A Greek default will be cataclysmic – but attempting to delay the inevitable threatens an even greater catastrophe.
BALDWIN VERSUS BUFFETT
First it was Warren Buffett, then it was a dozen French billionaires: one occasionally hears wealthy people saying they would like to pay more tax to help the public finances. Generally speaking, they express these feelings loudly; and then, rather than offering to donate more of their own money, proceed to call for higher tax rates, in practice invariably of the kind which would hit people with hugely less wealth seeking to build a better lives for themselves and their families. In the end, nothing actually happens: the billionaires bask in glory – but they don’t actually put their hands in their pockets. It’s costless moral posturing.
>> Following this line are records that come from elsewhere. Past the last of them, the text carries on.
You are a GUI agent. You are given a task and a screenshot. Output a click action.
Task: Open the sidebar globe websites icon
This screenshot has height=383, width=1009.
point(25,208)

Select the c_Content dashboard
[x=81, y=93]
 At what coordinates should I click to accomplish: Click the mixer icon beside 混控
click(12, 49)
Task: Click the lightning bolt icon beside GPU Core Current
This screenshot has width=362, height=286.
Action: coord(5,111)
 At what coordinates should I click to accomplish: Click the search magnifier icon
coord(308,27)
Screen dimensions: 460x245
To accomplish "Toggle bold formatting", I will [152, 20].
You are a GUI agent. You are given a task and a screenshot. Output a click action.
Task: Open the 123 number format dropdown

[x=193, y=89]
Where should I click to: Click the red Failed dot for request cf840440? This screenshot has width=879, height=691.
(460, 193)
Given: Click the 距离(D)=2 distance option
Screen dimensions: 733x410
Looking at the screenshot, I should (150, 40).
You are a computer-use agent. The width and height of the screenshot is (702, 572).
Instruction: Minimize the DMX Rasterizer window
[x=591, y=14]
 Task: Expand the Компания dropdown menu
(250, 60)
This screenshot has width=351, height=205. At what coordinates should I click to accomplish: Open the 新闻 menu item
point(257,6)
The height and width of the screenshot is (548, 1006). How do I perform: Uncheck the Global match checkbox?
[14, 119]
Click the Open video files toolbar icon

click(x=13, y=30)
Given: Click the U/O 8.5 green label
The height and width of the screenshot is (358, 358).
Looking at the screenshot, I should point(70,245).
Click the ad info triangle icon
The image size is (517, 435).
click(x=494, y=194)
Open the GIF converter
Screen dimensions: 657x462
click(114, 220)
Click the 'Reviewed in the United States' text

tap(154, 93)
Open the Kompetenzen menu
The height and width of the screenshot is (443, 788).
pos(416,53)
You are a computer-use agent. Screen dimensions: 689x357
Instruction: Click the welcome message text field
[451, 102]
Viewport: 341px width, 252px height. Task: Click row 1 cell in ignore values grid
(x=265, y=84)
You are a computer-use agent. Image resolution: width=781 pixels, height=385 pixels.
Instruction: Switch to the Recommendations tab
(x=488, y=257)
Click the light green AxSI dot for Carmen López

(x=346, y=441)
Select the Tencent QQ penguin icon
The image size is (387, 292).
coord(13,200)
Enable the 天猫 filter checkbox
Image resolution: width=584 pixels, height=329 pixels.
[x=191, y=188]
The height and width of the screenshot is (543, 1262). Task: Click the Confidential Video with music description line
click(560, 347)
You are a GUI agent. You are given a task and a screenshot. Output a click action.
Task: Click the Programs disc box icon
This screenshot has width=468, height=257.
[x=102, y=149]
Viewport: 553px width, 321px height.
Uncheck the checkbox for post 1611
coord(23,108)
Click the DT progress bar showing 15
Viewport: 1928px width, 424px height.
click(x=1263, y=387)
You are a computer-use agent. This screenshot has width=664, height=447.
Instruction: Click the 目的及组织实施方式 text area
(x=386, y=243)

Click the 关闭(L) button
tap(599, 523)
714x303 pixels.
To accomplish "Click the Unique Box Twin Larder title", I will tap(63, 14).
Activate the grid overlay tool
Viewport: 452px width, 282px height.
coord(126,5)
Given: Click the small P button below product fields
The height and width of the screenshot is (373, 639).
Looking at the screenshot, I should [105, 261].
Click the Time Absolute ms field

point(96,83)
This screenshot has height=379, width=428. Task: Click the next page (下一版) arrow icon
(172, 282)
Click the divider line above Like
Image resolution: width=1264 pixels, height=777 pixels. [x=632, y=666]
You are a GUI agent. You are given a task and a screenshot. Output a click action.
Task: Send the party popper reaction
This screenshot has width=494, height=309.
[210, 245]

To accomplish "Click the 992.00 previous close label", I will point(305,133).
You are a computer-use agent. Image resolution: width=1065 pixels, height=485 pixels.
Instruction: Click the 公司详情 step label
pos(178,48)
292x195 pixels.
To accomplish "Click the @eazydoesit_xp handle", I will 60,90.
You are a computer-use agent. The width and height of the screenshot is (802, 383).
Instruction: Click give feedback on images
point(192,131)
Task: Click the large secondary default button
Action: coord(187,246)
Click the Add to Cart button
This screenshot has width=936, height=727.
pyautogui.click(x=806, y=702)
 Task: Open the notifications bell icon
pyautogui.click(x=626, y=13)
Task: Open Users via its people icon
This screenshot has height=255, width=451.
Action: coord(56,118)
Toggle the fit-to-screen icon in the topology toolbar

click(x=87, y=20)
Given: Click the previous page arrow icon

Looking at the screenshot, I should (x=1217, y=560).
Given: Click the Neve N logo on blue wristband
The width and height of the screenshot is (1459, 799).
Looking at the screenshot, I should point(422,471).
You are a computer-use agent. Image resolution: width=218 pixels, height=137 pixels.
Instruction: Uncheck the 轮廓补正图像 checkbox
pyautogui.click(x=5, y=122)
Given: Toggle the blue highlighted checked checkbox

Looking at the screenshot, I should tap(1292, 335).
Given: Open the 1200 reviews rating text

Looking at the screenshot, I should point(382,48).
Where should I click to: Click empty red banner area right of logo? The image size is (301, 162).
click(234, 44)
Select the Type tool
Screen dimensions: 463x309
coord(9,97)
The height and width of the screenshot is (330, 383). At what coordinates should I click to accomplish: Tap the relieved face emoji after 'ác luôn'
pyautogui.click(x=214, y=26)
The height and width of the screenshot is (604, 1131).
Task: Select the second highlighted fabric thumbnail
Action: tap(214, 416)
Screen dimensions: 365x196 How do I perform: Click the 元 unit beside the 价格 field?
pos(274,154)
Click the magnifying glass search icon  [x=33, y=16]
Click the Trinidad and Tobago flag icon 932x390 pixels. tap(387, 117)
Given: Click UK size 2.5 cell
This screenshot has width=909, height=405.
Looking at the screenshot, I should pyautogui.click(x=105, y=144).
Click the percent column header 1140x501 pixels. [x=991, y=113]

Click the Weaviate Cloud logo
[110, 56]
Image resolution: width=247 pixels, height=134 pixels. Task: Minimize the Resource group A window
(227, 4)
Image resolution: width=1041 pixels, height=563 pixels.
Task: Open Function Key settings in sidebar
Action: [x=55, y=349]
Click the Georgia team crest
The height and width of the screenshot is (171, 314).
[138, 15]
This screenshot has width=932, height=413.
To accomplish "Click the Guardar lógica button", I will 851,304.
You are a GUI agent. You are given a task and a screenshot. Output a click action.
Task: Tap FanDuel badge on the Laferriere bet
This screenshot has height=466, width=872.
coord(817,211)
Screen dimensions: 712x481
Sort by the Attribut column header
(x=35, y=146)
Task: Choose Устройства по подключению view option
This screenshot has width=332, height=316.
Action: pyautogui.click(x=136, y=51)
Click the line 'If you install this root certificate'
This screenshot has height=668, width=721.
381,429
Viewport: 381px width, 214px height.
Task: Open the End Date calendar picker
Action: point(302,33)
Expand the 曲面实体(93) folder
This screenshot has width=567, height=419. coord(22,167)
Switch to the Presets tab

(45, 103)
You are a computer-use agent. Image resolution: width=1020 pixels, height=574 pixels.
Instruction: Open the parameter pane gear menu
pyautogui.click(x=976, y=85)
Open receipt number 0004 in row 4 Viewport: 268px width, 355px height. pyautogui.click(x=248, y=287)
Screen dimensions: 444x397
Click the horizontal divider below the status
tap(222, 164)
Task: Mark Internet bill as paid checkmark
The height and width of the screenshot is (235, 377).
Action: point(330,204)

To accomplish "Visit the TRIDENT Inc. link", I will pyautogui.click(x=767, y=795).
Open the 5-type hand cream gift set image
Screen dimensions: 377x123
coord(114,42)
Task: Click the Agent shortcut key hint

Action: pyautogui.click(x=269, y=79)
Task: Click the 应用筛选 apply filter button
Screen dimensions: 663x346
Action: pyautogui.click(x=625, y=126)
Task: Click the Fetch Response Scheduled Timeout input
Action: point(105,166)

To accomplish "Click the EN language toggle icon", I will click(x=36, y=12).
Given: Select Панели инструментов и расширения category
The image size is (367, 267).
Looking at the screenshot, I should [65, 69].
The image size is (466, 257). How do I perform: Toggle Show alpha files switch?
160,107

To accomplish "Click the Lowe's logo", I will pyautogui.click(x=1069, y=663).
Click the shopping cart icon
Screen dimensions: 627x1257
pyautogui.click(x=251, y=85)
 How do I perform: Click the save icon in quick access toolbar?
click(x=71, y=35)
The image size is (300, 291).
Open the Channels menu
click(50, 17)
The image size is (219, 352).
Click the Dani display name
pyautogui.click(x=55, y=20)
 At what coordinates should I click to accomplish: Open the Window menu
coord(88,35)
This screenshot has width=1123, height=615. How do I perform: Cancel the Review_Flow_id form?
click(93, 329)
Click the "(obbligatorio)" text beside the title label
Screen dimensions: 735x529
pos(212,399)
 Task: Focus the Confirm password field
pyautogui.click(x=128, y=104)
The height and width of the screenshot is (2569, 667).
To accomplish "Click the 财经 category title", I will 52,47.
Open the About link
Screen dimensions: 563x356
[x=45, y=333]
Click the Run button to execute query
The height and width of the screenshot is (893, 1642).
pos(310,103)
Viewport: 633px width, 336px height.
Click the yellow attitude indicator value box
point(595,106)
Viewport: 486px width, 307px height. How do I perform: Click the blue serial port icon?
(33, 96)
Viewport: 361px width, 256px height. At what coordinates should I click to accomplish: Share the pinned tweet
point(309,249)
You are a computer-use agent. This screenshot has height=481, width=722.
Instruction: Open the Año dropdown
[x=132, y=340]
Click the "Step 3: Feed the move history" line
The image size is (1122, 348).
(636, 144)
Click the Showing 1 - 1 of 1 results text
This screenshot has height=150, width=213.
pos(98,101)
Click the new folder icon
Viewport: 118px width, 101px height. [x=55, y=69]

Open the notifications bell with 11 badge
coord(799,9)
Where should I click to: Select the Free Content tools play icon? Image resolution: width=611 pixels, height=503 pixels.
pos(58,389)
But a rather touching blueprint exists for those who genuinely want (rather than merely pretend) to hand over more of their own (rather than everybody else’s) wealth to the taxman. When he was financial secretary to the Treasury nine decades ago, Stanley Baldwin, who was later to become a Tory Prime Minister, was so worried by the crippling size of the national debt as a result of the first world war that he decided that to take matters in own hands. Astonishingly by modern standards, that didn’t mean using his powerful position to introduce new taxes.
Rather, he penned an anonymous letter to The Times in 1919, calling on the rich to voluntarily help the public finances. He calculated that his own wealth was £580,000 – an even greater sum of money in those days than it is today – and worked out that he could live comfortably with around a quarter less. So Baldwin quietly bought £150,000 in war-loan stock-certificates (gilts were actual paper in those days) which he then tore up, transforming his investment into a gift to the Treasury. Crucially, he did all of this anonymously; it took years before it emerged that the initials F.S.T. with which his letter was signed actually stood for financial secretary to the treasury. It was an astonishing, selfless act; in those days, politicians from a privileged background truly saw themselves as public servants making a sacrifice to advance the national interest for patriotic reasons.
Any billionaire or in fact anybody else who feels like following in Baldwin’s footsteps should feel free to put their hand in their own pockets.